▸ Selected excerpt

——————

How might we find a way to support better referrals to health and human service providers in NYC?
Helping non-profit community organizations in New York manage their data
- Role: Product Manager, Design Researcher and Director of Product Design
- Software: Google Suite
- Team: Myself as product manager managing an offshore development team, and other team members of Civic Hall Labs (community outreach coordinator, public health subject matter expert, CTO
Situation
The lack of accurate NYC health and human services information undermines the well-being of service providers and residents. People need help to get referrals; organizations providing referrals spend their limited and valuable time tracking down poorly maintained information, and innovation in this sector is nearly impossible.
Analysis
We conducted a variety of discovery activities, including finding users, conducting interviews a community summits, data discovery and transformation and capturing feedback on the product
Solution
We built out the ReferNYC three-part platform solution:
- The HHS Referrer Federation (the participants in the community who would co-design the product),
- the Open Data Exchange (the code to create clean referral data)

——————

▸ Goal 1
In the case study on NYC service referrals, what does the Open Data Exchange consist of?
▸ Goal 2
Pick up the case study on NYC service referrals after its final line and keep writing.

——————

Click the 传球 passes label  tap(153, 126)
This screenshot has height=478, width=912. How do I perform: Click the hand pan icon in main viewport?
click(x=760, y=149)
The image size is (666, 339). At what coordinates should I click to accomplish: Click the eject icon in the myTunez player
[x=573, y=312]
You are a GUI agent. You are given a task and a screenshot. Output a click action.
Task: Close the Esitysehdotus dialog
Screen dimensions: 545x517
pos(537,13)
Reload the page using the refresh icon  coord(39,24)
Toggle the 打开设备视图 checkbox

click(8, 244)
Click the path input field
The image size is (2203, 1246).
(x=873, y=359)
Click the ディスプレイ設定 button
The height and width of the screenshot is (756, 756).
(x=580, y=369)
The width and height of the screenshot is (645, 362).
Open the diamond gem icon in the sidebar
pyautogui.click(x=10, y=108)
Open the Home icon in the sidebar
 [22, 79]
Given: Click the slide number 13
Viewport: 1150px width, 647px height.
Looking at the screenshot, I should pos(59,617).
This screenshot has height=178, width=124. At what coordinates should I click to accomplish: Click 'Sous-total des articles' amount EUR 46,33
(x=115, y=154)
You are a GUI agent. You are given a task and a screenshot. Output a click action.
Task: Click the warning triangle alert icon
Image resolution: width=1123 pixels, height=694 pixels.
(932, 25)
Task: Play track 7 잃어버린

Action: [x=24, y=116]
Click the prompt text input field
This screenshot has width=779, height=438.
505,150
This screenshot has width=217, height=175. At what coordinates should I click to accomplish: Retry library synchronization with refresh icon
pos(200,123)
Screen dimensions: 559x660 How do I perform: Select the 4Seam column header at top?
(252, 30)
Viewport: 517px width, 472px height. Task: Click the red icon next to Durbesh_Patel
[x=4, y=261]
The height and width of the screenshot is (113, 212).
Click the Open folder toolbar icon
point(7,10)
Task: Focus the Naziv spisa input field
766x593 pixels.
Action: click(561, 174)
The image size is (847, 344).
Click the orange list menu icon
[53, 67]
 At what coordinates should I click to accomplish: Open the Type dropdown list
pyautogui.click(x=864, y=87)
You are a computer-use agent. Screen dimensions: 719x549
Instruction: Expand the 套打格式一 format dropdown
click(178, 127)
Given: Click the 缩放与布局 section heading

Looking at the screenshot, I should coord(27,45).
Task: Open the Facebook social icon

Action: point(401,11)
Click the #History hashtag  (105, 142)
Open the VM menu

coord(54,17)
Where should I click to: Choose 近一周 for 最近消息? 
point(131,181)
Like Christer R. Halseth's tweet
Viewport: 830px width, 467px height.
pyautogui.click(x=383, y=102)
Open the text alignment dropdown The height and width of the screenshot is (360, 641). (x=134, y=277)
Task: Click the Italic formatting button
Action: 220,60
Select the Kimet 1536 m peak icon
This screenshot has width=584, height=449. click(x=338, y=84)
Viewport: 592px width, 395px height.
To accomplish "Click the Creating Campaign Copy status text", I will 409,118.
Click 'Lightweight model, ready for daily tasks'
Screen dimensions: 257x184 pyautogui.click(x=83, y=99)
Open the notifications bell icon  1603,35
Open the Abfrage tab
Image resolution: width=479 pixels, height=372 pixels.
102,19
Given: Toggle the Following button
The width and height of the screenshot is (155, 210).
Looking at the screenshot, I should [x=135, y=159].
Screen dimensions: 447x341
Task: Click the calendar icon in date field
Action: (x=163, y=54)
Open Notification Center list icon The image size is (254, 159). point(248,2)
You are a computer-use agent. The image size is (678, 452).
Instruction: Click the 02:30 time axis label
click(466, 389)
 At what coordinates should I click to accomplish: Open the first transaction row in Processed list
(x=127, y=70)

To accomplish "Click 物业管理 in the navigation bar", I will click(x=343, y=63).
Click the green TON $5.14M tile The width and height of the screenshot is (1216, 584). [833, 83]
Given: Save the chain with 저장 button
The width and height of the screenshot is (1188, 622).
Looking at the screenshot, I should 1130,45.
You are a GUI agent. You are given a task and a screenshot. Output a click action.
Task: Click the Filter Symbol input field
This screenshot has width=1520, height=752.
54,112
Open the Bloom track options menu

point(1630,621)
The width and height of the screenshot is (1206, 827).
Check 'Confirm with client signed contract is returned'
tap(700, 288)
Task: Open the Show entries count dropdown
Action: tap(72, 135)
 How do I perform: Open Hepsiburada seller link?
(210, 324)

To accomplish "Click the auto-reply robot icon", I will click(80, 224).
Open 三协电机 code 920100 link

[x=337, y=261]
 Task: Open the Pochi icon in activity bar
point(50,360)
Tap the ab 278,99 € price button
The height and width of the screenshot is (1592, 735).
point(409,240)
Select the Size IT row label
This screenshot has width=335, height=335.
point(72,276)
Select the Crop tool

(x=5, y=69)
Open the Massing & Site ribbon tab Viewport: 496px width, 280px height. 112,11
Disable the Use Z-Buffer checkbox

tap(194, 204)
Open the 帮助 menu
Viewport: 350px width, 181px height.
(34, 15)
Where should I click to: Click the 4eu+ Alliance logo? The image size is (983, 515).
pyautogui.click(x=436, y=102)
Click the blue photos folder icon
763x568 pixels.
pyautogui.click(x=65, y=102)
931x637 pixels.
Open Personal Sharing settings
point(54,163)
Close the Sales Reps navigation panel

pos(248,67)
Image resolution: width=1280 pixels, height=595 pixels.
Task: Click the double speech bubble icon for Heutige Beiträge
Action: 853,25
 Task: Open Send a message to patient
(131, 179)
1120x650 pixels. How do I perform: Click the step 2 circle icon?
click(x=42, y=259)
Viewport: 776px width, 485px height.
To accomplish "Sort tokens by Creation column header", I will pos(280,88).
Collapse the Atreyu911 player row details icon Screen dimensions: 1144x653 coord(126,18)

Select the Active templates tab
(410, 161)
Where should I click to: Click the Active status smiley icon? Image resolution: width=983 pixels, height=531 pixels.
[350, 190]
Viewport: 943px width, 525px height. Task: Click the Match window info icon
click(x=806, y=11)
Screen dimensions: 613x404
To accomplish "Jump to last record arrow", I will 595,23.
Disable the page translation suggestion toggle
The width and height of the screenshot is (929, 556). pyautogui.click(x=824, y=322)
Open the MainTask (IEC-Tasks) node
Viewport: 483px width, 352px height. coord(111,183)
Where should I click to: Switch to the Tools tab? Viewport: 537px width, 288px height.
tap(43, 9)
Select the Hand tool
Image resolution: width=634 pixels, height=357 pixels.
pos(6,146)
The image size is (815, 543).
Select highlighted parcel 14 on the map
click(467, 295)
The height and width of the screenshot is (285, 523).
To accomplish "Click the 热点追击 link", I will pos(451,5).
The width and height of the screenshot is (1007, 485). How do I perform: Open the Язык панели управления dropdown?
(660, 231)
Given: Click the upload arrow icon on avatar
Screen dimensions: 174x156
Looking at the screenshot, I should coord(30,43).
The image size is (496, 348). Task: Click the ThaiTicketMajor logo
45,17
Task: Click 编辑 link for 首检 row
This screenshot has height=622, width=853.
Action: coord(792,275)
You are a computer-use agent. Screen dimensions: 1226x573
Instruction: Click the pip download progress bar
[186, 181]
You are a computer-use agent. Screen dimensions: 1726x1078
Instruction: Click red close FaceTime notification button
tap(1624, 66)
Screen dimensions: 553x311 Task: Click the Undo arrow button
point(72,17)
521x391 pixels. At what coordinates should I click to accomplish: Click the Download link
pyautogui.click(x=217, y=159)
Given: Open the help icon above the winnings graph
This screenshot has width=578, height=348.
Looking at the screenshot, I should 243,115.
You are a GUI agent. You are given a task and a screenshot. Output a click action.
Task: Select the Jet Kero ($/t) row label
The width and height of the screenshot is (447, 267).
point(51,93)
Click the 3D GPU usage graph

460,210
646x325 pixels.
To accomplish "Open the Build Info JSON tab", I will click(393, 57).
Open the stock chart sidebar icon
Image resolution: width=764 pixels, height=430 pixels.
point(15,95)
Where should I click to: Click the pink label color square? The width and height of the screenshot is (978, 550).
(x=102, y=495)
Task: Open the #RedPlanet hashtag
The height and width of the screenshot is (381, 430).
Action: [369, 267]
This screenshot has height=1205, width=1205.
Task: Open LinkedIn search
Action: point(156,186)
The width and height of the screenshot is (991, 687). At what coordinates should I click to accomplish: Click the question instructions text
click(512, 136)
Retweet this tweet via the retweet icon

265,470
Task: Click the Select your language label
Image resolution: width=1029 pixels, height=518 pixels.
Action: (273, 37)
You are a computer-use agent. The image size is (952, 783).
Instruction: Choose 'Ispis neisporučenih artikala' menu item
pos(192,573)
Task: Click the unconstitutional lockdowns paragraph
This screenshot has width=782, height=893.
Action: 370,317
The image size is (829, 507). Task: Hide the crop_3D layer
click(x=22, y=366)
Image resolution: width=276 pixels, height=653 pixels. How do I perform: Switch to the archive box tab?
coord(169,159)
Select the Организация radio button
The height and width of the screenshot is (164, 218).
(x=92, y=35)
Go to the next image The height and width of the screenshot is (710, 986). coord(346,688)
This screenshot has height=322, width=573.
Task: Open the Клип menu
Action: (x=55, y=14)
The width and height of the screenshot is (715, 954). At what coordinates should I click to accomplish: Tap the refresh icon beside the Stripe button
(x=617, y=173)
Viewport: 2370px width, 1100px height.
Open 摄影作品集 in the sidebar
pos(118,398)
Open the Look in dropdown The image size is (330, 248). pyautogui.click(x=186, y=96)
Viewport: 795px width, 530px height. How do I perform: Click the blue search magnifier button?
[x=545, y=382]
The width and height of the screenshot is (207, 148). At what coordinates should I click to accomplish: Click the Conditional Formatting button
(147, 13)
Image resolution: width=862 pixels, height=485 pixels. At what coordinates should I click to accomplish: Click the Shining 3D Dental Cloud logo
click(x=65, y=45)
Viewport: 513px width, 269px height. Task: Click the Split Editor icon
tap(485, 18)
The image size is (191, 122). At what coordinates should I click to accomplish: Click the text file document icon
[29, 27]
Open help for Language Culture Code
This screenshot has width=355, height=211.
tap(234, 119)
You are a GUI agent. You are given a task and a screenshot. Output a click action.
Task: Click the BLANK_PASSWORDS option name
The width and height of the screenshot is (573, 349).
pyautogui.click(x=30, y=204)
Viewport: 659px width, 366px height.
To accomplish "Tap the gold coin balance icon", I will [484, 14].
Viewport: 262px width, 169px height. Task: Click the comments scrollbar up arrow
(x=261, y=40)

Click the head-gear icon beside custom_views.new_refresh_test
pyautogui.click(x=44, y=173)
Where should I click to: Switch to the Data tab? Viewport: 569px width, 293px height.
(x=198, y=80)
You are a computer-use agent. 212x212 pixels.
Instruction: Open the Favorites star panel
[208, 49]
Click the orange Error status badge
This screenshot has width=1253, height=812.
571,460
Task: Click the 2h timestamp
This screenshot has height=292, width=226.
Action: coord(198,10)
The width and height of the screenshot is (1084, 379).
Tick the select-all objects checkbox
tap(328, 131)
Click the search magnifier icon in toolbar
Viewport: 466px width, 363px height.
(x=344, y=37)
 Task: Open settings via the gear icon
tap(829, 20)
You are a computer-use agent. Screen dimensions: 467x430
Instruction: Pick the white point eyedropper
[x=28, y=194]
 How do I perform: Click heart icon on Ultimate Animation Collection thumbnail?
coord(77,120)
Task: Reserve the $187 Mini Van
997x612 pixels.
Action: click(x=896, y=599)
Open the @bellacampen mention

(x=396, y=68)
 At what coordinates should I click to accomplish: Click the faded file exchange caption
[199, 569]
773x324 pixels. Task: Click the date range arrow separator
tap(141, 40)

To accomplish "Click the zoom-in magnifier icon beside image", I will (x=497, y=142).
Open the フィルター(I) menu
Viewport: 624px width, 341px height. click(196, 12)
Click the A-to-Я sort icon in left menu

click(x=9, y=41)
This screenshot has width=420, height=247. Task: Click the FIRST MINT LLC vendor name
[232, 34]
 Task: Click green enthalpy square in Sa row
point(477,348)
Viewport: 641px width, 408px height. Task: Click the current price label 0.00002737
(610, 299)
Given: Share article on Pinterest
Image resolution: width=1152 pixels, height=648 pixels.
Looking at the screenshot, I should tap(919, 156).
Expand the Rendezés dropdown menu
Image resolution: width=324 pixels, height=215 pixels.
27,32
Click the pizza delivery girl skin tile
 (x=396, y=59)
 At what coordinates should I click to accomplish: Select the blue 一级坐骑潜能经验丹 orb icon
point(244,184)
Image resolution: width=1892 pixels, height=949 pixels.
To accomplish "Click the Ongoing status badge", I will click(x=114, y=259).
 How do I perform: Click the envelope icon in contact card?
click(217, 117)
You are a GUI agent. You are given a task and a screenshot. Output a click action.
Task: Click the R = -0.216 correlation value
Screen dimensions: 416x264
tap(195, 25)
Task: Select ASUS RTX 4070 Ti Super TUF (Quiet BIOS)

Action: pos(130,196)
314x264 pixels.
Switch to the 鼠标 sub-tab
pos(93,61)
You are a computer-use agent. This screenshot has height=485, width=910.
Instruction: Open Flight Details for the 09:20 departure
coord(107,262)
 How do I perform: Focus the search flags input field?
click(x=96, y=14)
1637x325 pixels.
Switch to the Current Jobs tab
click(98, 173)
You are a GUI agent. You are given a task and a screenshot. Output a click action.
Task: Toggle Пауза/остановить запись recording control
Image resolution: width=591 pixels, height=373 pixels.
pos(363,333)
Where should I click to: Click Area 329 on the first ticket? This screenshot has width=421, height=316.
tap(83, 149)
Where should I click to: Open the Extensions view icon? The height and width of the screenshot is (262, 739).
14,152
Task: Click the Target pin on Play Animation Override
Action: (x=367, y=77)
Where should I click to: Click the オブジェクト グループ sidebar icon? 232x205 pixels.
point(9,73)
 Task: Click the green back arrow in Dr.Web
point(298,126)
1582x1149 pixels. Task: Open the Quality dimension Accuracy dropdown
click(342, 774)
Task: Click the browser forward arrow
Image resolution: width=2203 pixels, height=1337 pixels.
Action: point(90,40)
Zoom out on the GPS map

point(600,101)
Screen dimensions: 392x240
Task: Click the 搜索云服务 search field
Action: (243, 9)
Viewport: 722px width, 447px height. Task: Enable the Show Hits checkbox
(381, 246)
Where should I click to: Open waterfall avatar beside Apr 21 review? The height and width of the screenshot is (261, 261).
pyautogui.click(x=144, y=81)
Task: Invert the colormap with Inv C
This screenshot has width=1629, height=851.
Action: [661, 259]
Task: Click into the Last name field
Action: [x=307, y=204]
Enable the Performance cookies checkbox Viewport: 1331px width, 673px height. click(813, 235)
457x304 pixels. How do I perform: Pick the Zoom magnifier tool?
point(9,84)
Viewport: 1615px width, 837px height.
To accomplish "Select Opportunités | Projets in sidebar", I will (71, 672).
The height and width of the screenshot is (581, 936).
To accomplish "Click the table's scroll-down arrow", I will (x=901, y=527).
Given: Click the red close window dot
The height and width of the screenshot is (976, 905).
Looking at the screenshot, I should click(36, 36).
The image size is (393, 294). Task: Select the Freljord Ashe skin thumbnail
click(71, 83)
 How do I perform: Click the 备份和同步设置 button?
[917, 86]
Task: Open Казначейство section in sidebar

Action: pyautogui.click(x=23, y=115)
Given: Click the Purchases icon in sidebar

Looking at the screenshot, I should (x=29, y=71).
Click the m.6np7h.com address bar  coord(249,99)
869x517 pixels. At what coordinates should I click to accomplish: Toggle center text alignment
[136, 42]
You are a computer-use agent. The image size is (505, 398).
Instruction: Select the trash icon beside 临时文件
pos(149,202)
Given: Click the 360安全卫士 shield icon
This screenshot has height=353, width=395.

——————

▸ Written reply 1
The code to create clean referral data.

▸ Written reply 2
- The public data platform (to interact with the product). I created this diagram to help stakeholders understand the parts
Results
This is the first comprehensive view of health and human services in New York City, and as a result the solution was integrated into the City’s procurement systems which manage data about non-profits and those providing services. Eventually, the ReferNYC Open Data Exchange can be scaled out to the larger community for public use, including as part of the City’s Open Data work. Part of the work ahead for the City is to understand how to grow the customer base externally, or use it internally within the City to first have the best data set. The data allows the City to understand geographic gaps where services aren’t available, to have accurate information about service providers, and to help lay a foundation where service providers can seamlessly share what they know about themselves and benefit others. Non-profit organizations, the City of New York and New Yorkers all benefit from better referrals to lead happy, healthy lives.
In detail
Situation
- Over 3 million New Yorkers access some form of social support services. New York City has one of the broadest safety nets in the country. To access a social service, often social service agencies will provide people with a referral – information about another service in the community, but maintaining up-to-date data about organizations is a challenge. Which organizations provide what services to whom? Where are they, and when are they open? What languages do they speak? These details are constantly in flux, and there is a baffling array of call centers, directories, websites, and apps, each with duplicative and often contradictory information. Referrers in the health, human, and social services space need a better way to provide, fund, or refer people to services, but they lack a means to share or maintain this information.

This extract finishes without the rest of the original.